QUÉ SE PIDE
En el artículo sobre las fiestas de Moros y Cristianos de Ontinyent, explica en una a tres oraciones por qué la grandiosidad de esas fiestas puede convertirse en un problema para los ontinyentins.
───── FRAGMENTO DE PÁGINA
Los ontinyentins tenemos un problema. Más de uno, eso es obvio, pero uno muy concreto que es consecuencia de la magnificencia y espectacularidad de nuestras fiestas. Problema de imagen, tal como diría un experto moderno en estas cosas. Hacemos unas fiestas de Moros y Cristianos que, por extraordinarias, sorprenden a propios pero tanto o más a asombrados visitantes que quedan deslumbrados a poco de iniciarse un desfile que promete más y mas en cada una de sus secuencias.
La facilidad del envío de imágenes, en tiempo real, a todos los confines de nuestro planeta, contribuyen a engrandecer la admiración que suscitan. Cómo no, viendo el boato de unas capitanías tan estudiadas, trabajadas y exhibidas como la de los Fontanos, de las que bien pueden sentirse satisfechos el capitán Javier Moscardó, su familia, amigos y miembros de la comparsa. Y qué decir de la suntuosidad, colorido y armonía mostrada por los Kábilas y su capitán Cefe Micó Turégano, en una capitanía digna de pasar a los anales festeros como entre las más grandiosas que se recuerdan. A tan espléndidos boatos vinieron a sumarse la aportación de embajadores y abanderados, que cada año rivalizan en sana competición por ofrecer unos cortejos que desbordan imaginación y buen gusto, tal como ha demostrado los Bucaneros y Berberiscos.
El pasado año fue el presidente del Consell, Ximo Puig, el que vino para presenciar unas fiestas, que ya conocía, y que pese a ello volvieron a impactarle muy gratamente. Este año ha sido el delegado del Gobierno, Juan Carlos Moragues, la autoridad que ha tenido la ocasión de dejarse seducir por el color desbordante y la música que encandila con su ritmo. Si no fuese porque una y otra autoridad conocen de primera mano las necesidades más urgentes que nos acucian como ontinyentins, la grandiosidad de estas puestas en escena, verdaderas superproducciones cinematográficas, les llevarían al engaño de que todos nuestros problemas están resueltos por disponer de medios suficientes para conseguir tanta fastuosidad y derroche.
Lo que más sorprende a quienes no conocen la realidad de nuestras fiestas, es saber que éstas son posibles gracias a las aportaciones individuales de todos y cada uno de los festeros que colectivamente, a través de sus comparsas, repiten año tras año tan extraordinaria fiesta.
Este año, tal como hiciese en ocasiones precedentes, aproveché la facilidad que brinda el whatsapp para hacer llegar a un chat en el que coincidimos un grupo de amigos vinculados por el afecto y la complicidad de haber formado parte de las tertulias del programa de televisión El Poder Valenciano, imágenes de nuestras Entradas. Los comentarios recibidos, entre el asombro por la grandiosidad y el disgusto por no haberlas visto en vivo y en directo, coincidían en mostrar su admiración por cuanto habían visto, hasta que uno de ellos preguntó: ¿Y esto quién lo paga? Planteaba la misma pregunta que hizo un payés del Ampurdán, un hombre de seny como Josep Pla, cuya muerte en 1981 le ha evitado el disgusto de no tener que ver y sufrir la deriva separatista de los actuales dirigentes catalanes, a la que se habría opuesto con algo más que su habitual socarronería. Pla había viajado a los Estados Unidos. Una noche, en pleno Manhattan, deslumbrado por los miles de neones y luces multicolores que convertían el lugar en refulgente escenario, lanzó la pregunta que ha terminado por hacerse repetida en boca de incrédulos y asombrados: “Y esto ¿quién lo paga?”
En nuestro caso, en Ontinyent, los festeros rascándose la buchaca. Lo que no deja de ser un dificultad si la autoridad competente –o no tanto—considera que a la vista de lo visto tenemos resueltos todos nuestros problemas.
──────────
───── DATOS EXTRAÍDOS
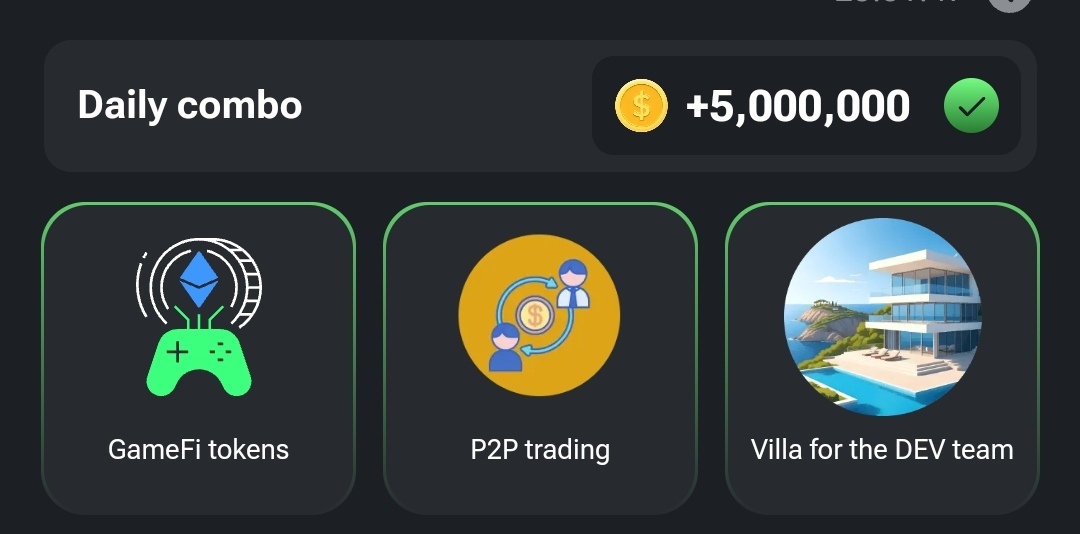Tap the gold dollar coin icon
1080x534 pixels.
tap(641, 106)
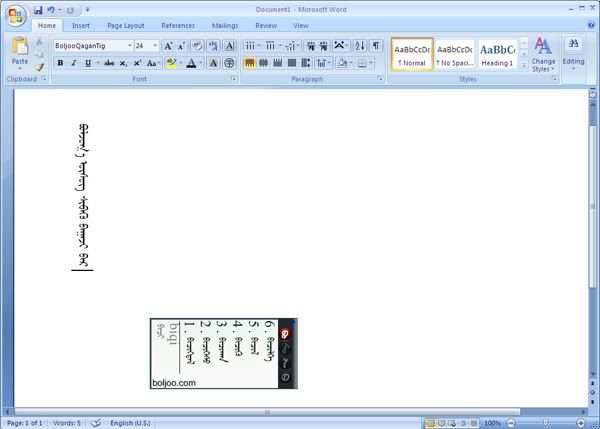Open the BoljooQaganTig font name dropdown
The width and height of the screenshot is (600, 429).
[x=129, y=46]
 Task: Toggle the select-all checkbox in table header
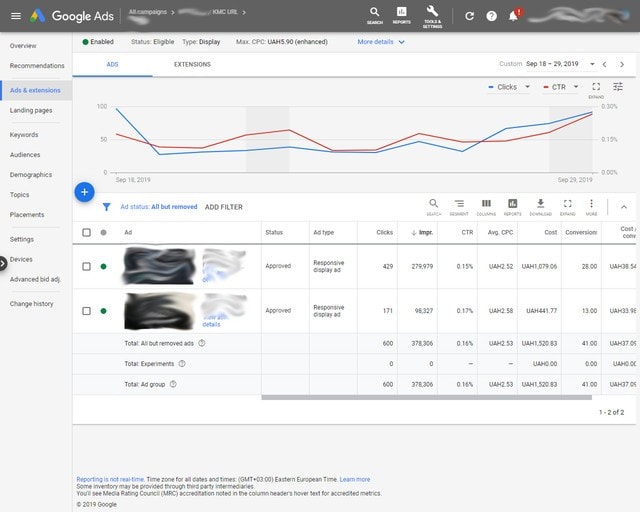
──────────
───── DATOS EXTRAÍDOS
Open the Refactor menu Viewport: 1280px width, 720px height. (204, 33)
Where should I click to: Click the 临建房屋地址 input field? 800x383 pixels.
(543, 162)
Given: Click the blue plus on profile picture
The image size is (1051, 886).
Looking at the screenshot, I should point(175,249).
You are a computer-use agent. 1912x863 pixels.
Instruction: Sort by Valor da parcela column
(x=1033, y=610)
──────────
───── DATOS EXTRAÍDOS
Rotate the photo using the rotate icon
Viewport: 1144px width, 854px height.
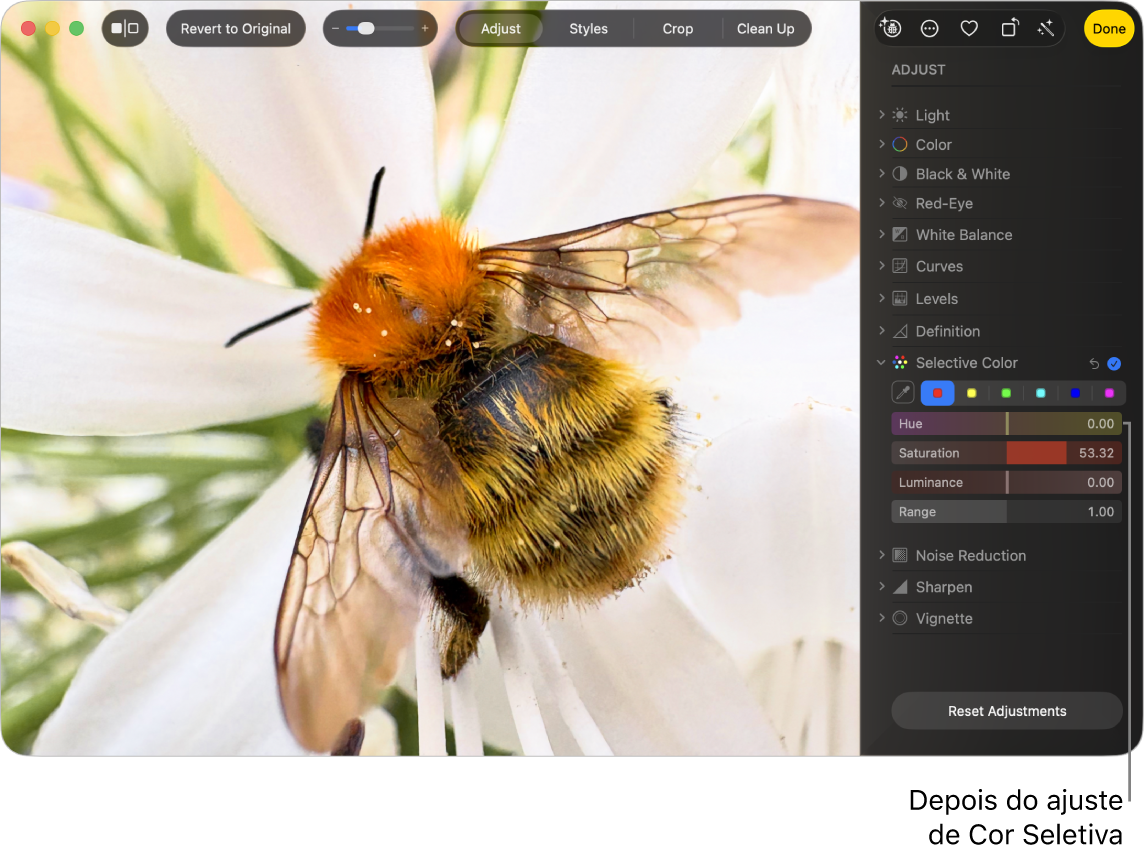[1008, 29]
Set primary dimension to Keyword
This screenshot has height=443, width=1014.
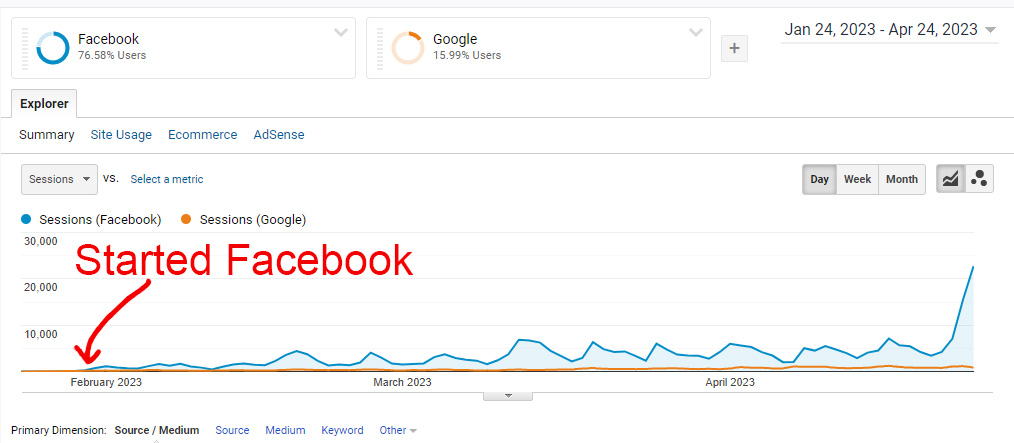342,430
──────────
SOLUCIÓN DEL EJERCICIO
El esplendor de las fiestas podría llevar a las autoridades a creer que todos los problemas de Ontinyent están resueltos, pues parecería que se dispone de medios suficientes para tanta fastuosidad. En realidad, las fiestas son posibles gracias a las aportaciones individuales de los festeros, que las costean a través de sus comparsas.